I swallowed. ‘What is it?’
‘Yesterday. I spoke to your father.’
‘Did he ring?’ I sat bolt upright. ‘Why didn’t you tell me? Is everything okay?’ My mind raced. Was something wrong at home? Or was Niko worried I’d have no job if we split up and I decided to return to England? Perhaps he was trying to line me up a position with my dad – not that I’d need anyone’s help. I was an independent, modern woman who…aarghh, who melted like chocolate in the sun, when Niko touched me or spoke with his sexy Greek accent that made my skin flush and palms moisten.
‘We…I…your father agreed that…’
‘Niko!

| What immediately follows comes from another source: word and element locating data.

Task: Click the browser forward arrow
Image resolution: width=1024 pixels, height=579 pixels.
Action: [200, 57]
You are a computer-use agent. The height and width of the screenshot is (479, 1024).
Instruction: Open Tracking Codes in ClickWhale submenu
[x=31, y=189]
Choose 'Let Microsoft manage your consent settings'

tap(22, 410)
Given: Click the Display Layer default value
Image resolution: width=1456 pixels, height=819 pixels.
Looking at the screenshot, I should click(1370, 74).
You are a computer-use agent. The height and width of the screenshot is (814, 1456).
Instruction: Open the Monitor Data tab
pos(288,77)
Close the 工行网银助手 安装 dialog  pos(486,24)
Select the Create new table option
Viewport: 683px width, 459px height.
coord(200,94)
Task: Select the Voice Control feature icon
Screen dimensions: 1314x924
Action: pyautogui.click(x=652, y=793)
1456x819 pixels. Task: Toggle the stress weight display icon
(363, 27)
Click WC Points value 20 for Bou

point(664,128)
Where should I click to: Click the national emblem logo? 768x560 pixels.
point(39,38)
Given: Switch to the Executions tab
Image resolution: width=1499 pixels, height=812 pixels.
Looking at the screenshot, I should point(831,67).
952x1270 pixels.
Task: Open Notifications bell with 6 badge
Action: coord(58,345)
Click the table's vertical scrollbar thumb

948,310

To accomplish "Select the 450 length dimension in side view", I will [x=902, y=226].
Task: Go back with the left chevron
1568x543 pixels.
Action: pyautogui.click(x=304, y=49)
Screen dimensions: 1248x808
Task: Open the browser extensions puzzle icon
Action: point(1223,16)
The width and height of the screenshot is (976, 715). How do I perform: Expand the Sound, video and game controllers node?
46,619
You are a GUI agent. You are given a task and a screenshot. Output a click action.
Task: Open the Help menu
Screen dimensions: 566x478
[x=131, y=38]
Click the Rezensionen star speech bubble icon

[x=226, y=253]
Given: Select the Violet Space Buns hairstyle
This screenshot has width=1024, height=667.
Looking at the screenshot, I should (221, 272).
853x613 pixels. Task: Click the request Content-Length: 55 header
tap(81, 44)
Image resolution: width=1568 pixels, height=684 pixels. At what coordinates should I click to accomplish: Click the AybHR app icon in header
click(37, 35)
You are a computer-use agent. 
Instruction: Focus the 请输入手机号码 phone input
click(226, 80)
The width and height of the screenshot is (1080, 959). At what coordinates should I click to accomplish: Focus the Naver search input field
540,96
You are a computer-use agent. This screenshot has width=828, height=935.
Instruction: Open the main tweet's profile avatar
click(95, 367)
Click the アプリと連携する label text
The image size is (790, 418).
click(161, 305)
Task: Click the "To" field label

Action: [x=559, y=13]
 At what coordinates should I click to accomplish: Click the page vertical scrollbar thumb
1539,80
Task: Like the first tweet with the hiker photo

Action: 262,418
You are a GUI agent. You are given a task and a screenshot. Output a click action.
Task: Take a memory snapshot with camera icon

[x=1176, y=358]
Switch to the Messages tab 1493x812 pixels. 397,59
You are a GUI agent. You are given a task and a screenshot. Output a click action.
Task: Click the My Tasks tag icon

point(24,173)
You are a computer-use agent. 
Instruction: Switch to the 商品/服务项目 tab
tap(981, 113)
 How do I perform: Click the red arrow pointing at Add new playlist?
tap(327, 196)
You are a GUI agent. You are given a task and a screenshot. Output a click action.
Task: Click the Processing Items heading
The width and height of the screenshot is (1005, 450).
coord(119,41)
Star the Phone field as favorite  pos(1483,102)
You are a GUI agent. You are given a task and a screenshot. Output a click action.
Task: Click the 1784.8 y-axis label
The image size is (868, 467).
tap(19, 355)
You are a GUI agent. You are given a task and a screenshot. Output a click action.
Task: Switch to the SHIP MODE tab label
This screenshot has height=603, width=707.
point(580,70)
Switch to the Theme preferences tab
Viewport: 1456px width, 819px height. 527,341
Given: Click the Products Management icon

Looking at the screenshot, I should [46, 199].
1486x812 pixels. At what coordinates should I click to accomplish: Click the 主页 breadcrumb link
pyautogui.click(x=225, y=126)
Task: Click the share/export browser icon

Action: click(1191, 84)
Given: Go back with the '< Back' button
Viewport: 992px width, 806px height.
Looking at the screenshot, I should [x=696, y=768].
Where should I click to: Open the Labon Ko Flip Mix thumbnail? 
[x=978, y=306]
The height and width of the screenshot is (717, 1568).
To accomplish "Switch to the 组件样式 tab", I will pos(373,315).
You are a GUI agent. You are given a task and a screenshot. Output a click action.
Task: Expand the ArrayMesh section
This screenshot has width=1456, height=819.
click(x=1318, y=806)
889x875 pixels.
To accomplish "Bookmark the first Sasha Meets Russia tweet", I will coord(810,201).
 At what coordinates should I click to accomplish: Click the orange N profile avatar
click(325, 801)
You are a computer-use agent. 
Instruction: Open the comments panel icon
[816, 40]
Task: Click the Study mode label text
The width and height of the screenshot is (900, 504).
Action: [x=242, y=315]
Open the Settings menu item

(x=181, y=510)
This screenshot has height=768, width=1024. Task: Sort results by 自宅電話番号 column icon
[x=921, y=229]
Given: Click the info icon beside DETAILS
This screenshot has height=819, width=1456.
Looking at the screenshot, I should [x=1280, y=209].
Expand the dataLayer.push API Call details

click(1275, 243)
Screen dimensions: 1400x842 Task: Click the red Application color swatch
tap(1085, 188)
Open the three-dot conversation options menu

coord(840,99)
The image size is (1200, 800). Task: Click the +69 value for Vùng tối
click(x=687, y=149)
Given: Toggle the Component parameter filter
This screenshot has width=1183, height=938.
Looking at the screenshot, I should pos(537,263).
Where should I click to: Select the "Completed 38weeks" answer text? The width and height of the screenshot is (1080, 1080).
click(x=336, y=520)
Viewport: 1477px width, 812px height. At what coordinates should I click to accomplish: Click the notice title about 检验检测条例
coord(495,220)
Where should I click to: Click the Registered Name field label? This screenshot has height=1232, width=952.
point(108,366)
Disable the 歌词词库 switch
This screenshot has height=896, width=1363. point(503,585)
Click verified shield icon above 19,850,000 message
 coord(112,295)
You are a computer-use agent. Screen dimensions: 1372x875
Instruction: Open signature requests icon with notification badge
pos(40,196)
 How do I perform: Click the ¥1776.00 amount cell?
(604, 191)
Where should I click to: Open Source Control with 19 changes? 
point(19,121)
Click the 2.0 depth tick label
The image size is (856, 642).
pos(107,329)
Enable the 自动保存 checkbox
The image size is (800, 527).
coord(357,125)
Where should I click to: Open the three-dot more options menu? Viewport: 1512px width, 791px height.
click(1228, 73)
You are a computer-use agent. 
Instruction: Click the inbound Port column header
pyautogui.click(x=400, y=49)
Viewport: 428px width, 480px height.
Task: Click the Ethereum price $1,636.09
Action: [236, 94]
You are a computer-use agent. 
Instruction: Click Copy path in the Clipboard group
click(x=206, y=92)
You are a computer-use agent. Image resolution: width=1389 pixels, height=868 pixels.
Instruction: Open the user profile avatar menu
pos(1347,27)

Just spit it out!’
‘Huh?’ His brow furrowed and he stuck out his tongue. ‘See, I am not eating anything.’
‘No! In English that means hurry up and tell me. What’s this all about?’
‘Us. The future.’ He pulled a small red box out of his back pocket.
I gasped. Gosh. Really? But…’ My eyes pricked.
‘Your father gives us his blessing,’ Niko prised open the lid and looked up at me shyly. ‘I hope you don’t mind me seeking your father’s permission first but…’ He shrugged those strong shoulders and I nodded, knowing how important some traditions were to him, especially when it came to family. ‘Pippa, you are sweeter than the most honey-filled baklava in Athens. Your first smile of the day is my sunrise. Marry me. Make me the happiest man in the whole of Greece.’
A lump rose in my throat. What an exceptionally pretty silver ring, bearing a sparkling blue sapphire, surrounded by tiny diamonds. It reminded me of the blue and white houses across the island.